December 14, 2024

Enhancing the Security of Data Breach Notifications and Settlement Notices

[This post was jointly written by Ryan Amos, Mihir Kshirsagar, Ed Felten, and Arvind Narayanan.]

We couldn’t help noticing that the recent Yahoo and Equifax data breach settlement notifications look a lot like phishing emails. The notifications make it hard for users to distinguish real settlement notifications from scams. For example, they direct users to URLs on unfamiliar domains that are not clearly owned by the company that was breached nor any other trusted entity. Practices like this lower the bar for scammers to create fake phishing emails, potentially victimizing users twice. To illustrate the severity of this problem, Equifax mixed up domain names and posted a link to a phishing website to their Twitter account. Our discussion paper presents two recommendations to stakeholders to address this issue.

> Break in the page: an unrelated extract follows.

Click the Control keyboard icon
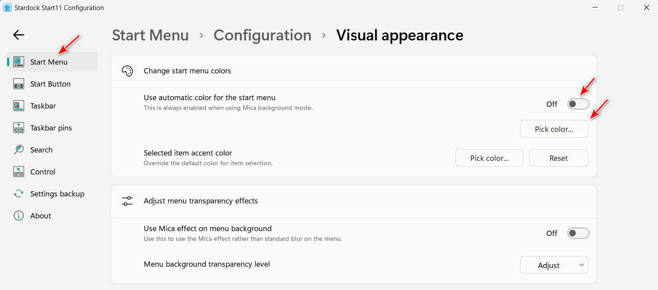click(x=18, y=172)
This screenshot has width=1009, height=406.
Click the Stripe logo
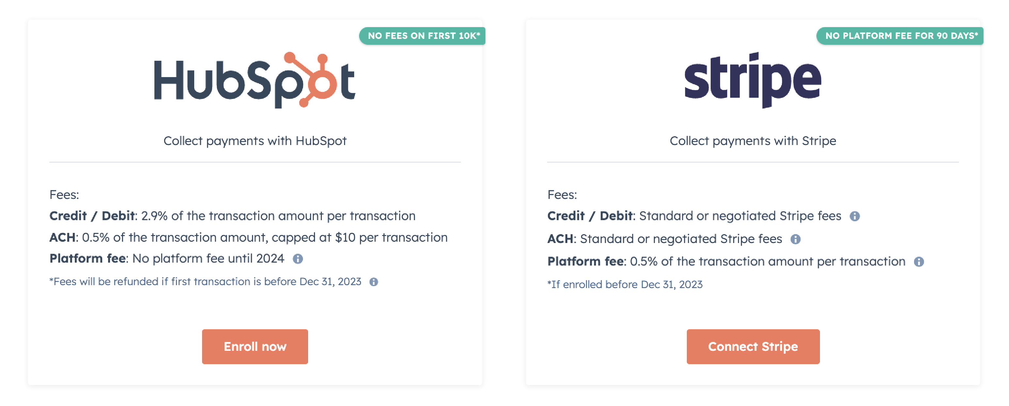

First, we recommend creating a centralized database of settlements and breaches, with an authoritative URL for each one, so that users have a way to verify the notices distributed. Such a database has precedent in the Consumer Product Safety Commission (CPSC) consumer recall list. When users receive notice of a data breach, this database would serve as a reliable authority to verify the information included in the notice. A centralized database has additional value outside the data breach context as courts and government agencies increasingly turn to electronic notices to inform the public, and scammers (predictably) respond by creating false notices.

Second, we recommend that no settlement or breach notice include a URL to a new domain. Instead, such notices should include a URL to a page on a trusted, recognizable domain, such as a government-run domain or the breached party’s domain. That page, in turn, can redirect users to a dedicated domain for breach information, if desired. This helps users avoid phishing by allowing them to safely ignore links to unrecognized domains. After the settlement period is over, any redirections should be automatically removed to avoid abandoned domains from being reused by scammers.

Comments

  1. Ed,

    Call me a cynic, but you do realize that most breach notices do not want consumers to actually respond right? That is of course they are going to make the notices look like scams, because they save money if no on actually bothers to take them up on the offers of “free credit monitoring” (which is usually the only thing they bother to offer after such a breach).

    Indeed, with the Equifax breach the website they setup specifically asked people for their PII before even telling them if they might have been affected. In other words Equifax probably was hacked; but the “remedy” was designed specifically so Equifax could profit off of even more data collection. But then Equifax is a credit data collection agency in the first place so they weren’t going to monitor everyone’s credit for free; hence they had to find another way to profit from the breach.

    Whereas other companies simply don’t want to pay out money when they have been breached, much better to send a notice that appears to be a scam and thus get few responses; but then they can legally claim they “did their duty to notify affected consumers.”